EXERCISE.
Reproduce all entries word for word.

Stored data

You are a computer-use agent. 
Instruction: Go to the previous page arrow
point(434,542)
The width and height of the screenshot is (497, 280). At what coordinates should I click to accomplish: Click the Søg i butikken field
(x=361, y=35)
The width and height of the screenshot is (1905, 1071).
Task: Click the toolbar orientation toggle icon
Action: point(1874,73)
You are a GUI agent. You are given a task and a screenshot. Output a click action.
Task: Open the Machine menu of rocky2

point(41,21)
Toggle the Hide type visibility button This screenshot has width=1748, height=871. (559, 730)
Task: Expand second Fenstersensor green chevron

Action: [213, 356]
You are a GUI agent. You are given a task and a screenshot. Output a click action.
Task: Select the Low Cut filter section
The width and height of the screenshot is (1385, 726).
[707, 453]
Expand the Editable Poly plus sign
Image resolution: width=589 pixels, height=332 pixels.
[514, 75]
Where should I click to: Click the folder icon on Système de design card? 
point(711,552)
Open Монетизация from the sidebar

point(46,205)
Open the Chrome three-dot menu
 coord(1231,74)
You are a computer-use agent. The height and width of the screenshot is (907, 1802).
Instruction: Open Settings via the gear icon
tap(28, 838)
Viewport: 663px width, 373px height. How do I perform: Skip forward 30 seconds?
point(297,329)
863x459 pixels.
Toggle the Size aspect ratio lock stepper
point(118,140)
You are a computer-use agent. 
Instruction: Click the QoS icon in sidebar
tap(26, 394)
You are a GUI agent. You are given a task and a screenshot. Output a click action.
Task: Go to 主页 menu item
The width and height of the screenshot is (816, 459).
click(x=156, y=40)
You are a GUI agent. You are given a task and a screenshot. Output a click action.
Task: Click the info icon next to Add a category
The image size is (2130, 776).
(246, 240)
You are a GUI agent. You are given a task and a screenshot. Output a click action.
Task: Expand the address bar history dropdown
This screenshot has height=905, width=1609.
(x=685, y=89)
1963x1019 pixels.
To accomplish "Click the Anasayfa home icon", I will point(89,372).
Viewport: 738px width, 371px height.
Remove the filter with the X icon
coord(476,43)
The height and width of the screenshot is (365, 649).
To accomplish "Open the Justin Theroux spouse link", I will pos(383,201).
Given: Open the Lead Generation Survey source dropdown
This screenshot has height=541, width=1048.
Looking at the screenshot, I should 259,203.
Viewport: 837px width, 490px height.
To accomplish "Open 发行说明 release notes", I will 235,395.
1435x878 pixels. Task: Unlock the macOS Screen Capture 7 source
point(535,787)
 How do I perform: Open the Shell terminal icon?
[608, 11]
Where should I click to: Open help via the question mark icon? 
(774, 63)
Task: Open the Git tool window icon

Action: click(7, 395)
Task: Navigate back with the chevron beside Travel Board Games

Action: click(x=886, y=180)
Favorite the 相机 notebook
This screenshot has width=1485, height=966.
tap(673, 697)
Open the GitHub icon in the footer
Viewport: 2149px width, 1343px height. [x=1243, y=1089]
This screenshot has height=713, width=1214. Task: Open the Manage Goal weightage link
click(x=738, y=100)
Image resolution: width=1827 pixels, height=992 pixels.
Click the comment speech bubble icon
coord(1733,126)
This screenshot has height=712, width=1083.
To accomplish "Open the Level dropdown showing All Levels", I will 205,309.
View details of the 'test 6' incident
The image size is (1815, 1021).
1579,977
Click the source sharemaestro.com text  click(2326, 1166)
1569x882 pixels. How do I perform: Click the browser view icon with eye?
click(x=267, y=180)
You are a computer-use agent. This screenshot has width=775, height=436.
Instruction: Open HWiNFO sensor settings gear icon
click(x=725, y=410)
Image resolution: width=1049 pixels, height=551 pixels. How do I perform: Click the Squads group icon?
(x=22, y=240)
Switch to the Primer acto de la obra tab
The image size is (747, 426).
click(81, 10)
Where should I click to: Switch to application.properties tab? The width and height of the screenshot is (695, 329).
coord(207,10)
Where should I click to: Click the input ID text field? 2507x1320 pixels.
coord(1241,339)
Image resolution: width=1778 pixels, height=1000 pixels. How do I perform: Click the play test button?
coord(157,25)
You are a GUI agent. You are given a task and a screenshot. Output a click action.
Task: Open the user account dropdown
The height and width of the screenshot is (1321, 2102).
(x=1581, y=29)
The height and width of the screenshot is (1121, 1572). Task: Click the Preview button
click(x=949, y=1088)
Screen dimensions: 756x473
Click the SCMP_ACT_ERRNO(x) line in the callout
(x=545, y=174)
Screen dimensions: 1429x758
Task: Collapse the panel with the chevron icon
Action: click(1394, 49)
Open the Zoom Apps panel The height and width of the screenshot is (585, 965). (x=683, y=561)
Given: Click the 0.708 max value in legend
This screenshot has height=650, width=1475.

WRITTEN ANSWER.
You are a computer-use agent. 
Instruction: Go to the previous page arrow
point(434,542)
The width and height of the screenshot is (497, 280). At what coordinates should I click to accomplish: Click the Søg i butikken field
(x=361, y=35)
The width and height of the screenshot is (1905, 1071).
Task: Click the toolbar orientation toggle icon
Action: point(1874,73)
You are a GUI agent. You are given a task and a screenshot. Output a click action.
Task: Open the Machine menu of rocky2

point(41,21)
Toggle the Hide type visibility button This screenshot has width=1748, height=871. (559, 730)
Task: Expand second Fenstersensor green chevron

Action: [213, 356]
You are a GUI agent. You are given a task and a screenshot. Output a click action.
Task: Select the Low Cut filter section
The width and height of the screenshot is (1385, 726).
[707, 453]
Expand the Editable Poly plus sign
Image resolution: width=589 pixels, height=332 pixels.
[514, 75]
Where should I click to: Click the folder icon on Système de design card? 
point(711,552)
Open Монетизация from the sidebar

point(46,205)
Open the Chrome three-dot menu
 coord(1231,74)
You are a computer-use agent. The height and width of the screenshot is (907, 1802).
Instruction: Open Settings via the gear icon
tap(28, 838)
Viewport: 663px width, 373px height. How do I perform: Skip forward 30 seconds?
point(297,329)
863x459 pixels.
Toggle the Size aspect ratio lock stepper
point(118,140)
You are a computer-use agent. 
Instruction: Click the QoS icon in sidebar
tap(26, 394)
You are a GUI agent. You are given a task and a screenshot. Output a click action.
Task: Go to 主页 menu item
The width and height of the screenshot is (816, 459).
click(x=156, y=40)
You are a GUI agent. You are given a task and a screenshot. Output a click action.
Task: Click the info icon next to Add a category
The image size is (2130, 776).
(246, 240)
You are a GUI agent. You are given a task and a screenshot. Output a click action.
Task: Expand the address bar history dropdown
This screenshot has height=905, width=1609.
(x=685, y=89)
1963x1019 pixels.
To accomplish "Click the Anasayfa home icon", I will point(89,372).
Viewport: 738px width, 371px height.
Remove the filter with the X icon
coord(476,43)
The height and width of the screenshot is (365, 649).
To accomplish "Open the Justin Theroux spouse link", I will pos(383,201).
Given: Open the Lead Generation Survey source dropdown
This screenshot has height=541, width=1048.
Looking at the screenshot, I should 259,203.
Viewport: 837px width, 490px height.
To accomplish "Open 发行说明 release notes", I will 235,395.
1435x878 pixels. Task: Unlock the macOS Screen Capture 7 source
point(535,787)
 How do I perform: Open the Shell terminal icon?
[608, 11]
Where should I click to: Open help via the question mark icon? 
(774, 63)
Task: Open the Git tool window icon

Action: click(7, 395)
Task: Navigate back with the chevron beside Travel Board Games

Action: click(x=886, y=180)
Favorite the 相机 notebook
This screenshot has width=1485, height=966.
tap(673, 697)
Open the GitHub icon in the footer
Viewport: 2149px width, 1343px height. [x=1243, y=1089]
This screenshot has height=713, width=1214. Task: Open the Manage Goal weightage link
click(x=738, y=100)
Image resolution: width=1827 pixels, height=992 pixels.
Click the comment speech bubble icon
coord(1733,126)
This screenshot has height=712, width=1083.
To accomplish "Open the Level dropdown showing All Levels", I will 205,309.
View details of the 'test 6' incident
The image size is (1815, 1021).
1579,977
Click the source sharemaestro.com text  click(2326, 1166)
1569x882 pixels. How do I perform: Click the browser view icon with eye?
click(x=267, y=180)
You are a computer-use agent. This screenshot has width=775, height=436.
Instruction: Open HWiNFO sensor settings gear icon
click(x=725, y=410)
Image resolution: width=1049 pixels, height=551 pixels. How do I perform: Click the Squads group icon?
(x=22, y=240)
Switch to the Primer acto de la obra tab
The image size is (747, 426).
click(81, 10)
Where should I click to: Switch to application.properties tab? The width and height of the screenshot is (695, 329).
coord(207,10)
Where should I click to: Click the input ID text field? 2507x1320 pixels.
coord(1241,339)
Image resolution: width=1778 pixels, height=1000 pixels. How do I perform: Click the play test button?
coord(157,25)
You are a GUI agent. You are given a task and a screenshot. Output a click action.
Task: Open the user account dropdown
The height and width of the screenshot is (1321, 2102).
(x=1581, y=29)
The height and width of the screenshot is (1121, 1572). Task: Click the Preview button
click(x=949, y=1088)
Screen dimensions: 756x473
Click the SCMP_ACT_ERRNO(x) line in the callout
(x=545, y=174)
Screen dimensions: 1429x758
Task: Collapse the panel with the chevron icon
Action: click(1394, 49)
Open the Zoom Apps panel The height and width of the screenshot is (585, 965). (x=683, y=561)
Given: Click the 0.708 max value in legend
This screenshot has height=650, width=1475.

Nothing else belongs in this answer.